» EXTRACTED RECORDS
=== Begin Enclosure ===

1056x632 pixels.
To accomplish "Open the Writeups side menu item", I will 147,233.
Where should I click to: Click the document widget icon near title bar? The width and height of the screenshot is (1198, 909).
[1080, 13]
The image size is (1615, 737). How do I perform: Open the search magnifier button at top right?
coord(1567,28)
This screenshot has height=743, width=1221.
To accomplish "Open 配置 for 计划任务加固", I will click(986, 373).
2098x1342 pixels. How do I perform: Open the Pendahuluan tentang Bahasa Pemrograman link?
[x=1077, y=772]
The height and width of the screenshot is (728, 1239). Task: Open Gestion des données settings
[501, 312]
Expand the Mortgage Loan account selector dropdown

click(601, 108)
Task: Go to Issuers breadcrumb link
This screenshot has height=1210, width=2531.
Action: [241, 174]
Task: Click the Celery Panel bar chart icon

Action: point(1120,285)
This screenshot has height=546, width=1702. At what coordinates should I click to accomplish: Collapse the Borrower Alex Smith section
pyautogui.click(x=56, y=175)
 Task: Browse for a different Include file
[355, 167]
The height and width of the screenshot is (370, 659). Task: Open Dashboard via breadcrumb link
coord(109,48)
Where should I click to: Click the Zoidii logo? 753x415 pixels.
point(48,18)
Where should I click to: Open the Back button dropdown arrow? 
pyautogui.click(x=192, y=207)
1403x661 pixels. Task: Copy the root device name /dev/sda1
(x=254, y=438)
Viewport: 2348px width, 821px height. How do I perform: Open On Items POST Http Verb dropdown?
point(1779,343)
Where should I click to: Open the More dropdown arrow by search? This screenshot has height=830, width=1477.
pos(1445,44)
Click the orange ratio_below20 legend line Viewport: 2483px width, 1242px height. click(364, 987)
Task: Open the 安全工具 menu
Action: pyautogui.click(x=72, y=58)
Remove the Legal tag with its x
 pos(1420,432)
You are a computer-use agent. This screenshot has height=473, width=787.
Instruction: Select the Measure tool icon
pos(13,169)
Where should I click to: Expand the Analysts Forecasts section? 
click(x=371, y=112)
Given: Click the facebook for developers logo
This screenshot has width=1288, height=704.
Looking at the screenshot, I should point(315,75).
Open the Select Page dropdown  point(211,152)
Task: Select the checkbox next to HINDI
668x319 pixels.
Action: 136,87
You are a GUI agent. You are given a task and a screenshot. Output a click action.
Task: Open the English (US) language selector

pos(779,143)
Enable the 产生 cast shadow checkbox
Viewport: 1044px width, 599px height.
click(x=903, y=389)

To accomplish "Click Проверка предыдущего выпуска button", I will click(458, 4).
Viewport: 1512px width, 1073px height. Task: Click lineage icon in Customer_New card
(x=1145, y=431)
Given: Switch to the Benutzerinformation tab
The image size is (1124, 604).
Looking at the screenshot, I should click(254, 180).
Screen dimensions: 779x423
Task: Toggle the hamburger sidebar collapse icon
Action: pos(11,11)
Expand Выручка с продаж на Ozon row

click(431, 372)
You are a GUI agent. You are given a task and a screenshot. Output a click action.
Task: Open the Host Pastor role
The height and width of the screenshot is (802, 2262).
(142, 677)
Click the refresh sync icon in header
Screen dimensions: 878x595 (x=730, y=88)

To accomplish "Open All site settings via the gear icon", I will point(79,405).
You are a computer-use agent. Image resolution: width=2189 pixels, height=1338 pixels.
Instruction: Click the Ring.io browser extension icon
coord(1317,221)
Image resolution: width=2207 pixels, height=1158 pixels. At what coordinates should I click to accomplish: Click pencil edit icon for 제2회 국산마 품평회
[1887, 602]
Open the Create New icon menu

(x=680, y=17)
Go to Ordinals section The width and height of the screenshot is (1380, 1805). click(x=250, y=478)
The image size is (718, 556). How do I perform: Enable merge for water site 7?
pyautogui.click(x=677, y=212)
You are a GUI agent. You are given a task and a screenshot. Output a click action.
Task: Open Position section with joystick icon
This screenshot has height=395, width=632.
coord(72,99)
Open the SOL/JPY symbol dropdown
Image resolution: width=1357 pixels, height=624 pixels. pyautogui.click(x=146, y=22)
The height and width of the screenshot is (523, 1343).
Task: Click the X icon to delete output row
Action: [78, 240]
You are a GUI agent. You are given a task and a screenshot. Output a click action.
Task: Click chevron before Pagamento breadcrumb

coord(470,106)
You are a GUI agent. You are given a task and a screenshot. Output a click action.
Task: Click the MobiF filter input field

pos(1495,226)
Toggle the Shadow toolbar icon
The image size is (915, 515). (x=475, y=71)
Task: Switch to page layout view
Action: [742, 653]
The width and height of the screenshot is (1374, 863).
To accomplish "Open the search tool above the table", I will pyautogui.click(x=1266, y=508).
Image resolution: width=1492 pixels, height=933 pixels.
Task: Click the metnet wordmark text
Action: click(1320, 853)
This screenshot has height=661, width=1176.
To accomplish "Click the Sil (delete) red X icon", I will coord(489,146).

=== End Enclosure ===

» THE PROBLEM
The full listing needs to be transcribed exactly.

» OUTPUT
1056x632 pixels.
To accomplish "Open the Writeups side menu item", I will 147,233.
Where should I click to: Click the document widget icon near title bar? The width and height of the screenshot is (1198, 909).
[1080, 13]
The image size is (1615, 737). How do I perform: Open the search magnifier button at top right?
coord(1567,28)
This screenshot has height=743, width=1221.
To accomplish "Open 配置 for 计划任务加固", I will click(986, 373).
2098x1342 pixels. How do I perform: Open the Pendahuluan tentang Bahasa Pemrograman link?
[x=1077, y=772]
The height and width of the screenshot is (728, 1239). Task: Open Gestion des données settings
[501, 312]
Expand the Mortgage Loan account selector dropdown

click(601, 108)
Task: Go to Issuers breadcrumb link
This screenshot has height=1210, width=2531.
Action: [241, 174]
Task: Click the Celery Panel bar chart icon

Action: point(1120,285)
This screenshot has height=546, width=1702. At what coordinates should I click to accomplish: Collapse the Borrower Alex Smith section
pyautogui.click(x=56, y=175)
 Task: Browse for a different Include file
[355, 167]
The height and width of the screenshot is (370, 659). Task: Open Dashboard via breadcrumb link
coord(109,48)
Where should I click to: Click the Zoidii logo? 753x415 pixels.
point(48,18)
Where should I click to: Open the Back button dropdown arrow? 
pyautogui.click(x=192, y=207)
1403x661 pixels. Task: Copy the root device name /dev/sda1
(x=254, y=438)
Viewport: 2348px width, 821px height. How do I perform: Open On Items POST Http Verb dropdown?
point(1779,343)
Where should I click to: Open the More dropdown arrow by search? This screenshot has height=830, width=1477.
pos(1445,44)
Click the orange ratio_below20 legend line Viewport: 2483px width, 1242px height. click(364, 987)
Task: Open the 安全工具 menu
Action: pyautogui.click(x=72, y=58)
Remove the Legal tag with its x
 pos(1420,432)
You are a computer-use agent. This screenshot has height=473, width=787.
Instruction: Select the Measure tool icon
pos(13,169)
Where should I click to: Expand the Analysts Forecasts section? 
click(x=371, y=112)
Given: Click the facebook for developers logo
This screenshot has width=1288, height=704.
Looking at the screenshot, I should point(315,75).
Open the Select Page dropdown  point(211,152)
Task: Select the checkbox next to HINDI
668x319 pixels.
Action: 136,87
You are a GUI agent. You are given a task and a screenshot. Output a click action.
Task: Open the English (US) language selector

pos(779,143)
Enable the 产生 cast shadow checkbox
Viewport: 1044px width, 599px height.
click(x=903, y=389)

To accomplish "Click Проверка предыдущего выпуска button", I will click(458, 4).
Viewport: 1512px width, 1073px height. Task: Click lineage icon in Customer_New card
(x=1145, y=431)
Given: Switch to the Benutzerinformation tab
The image size is (1124, 604).
Looking at the screenshot, I should click(254, 180).
Screen dimensions: 779x423
Task: Toggle the hamburger sidebar collapse icon
Action: pos(11,11)
Expand Выручка с продаж на Ozon row

click(431, 372)
You are a GUI agent. You are given a task and a screenshot. Output a click action.
Task: Open the Host Pastor role
The height and width of the screenshot is (802, 2262).
(142, 677)
Click the refresh sync icon in header
Screen dimensions: 878x595 (x=730, y=88)

To accomplish "Open All site settings via the gear icon", I will point(79,405).
You are a computer-use agent. Image resolution: width=2189 pixels, height=1338 pixels.
Instruction: Click the Ring.io browser extension icon
coord(1317,221)
Image resolution: width=2207 pixels, height=1158 pixels. At what coordinates should I click to accomplish: Click pencil edit icon for 제2회 국산마 품평회
[1887, 602]
Open the Create New icon menu

(x=680, y=17)
Go to Ordinals section The width and height of the screenshot is (1380, 1805). click(x=250, y=478)
The image size is (718, 556). How do I perform: Enable merge for water site 7?
pyautogui.click(x=677, y=212)
You are a GUI agent. You are given a task and a screenshot. Output a click action.
Task: Open Position section with joystick icon
This screenshot has height=395, width=632.
coord(72,99)
Open the SOL/JPY symbol dropdown
Image resolution: width=1357 pixels, height=624 pixels. pyautogui.click(x=146, y=22)
The height and width of the screenshot is (523, 1343).
Task: Click the X icon to delete output row
Action: [78, 240]
You are a GUI agent. You are given a task and a screenshot. Output a click action.
Task: Click chevron before Pagamento breadcrumb

coord(470,106)
You are a GUI agent. You are given a task and a screenshot. Output a click action.
Task: Click the MobiF filter input field

pos(1495,226)
Toggle the Shadow toolbar icon
The image size is (915, 515). (x=475, y=71)
Task: Switch to page layout view
Action: [742, 653]
The width and height of the screenshot is (1374, 863).
To accomplish "Open the search tool above the table", I will pyautogui.click(x=1266, y=508).
Image resolution: width=1492 pixels, height=933 pixels.
Task: Click the metnet wordmark text
Action: click(1320, 853)
This screenshot has height=661, width=1176.
To accomplish "Click the Sil (delete) red X icon", I will coord(489,146).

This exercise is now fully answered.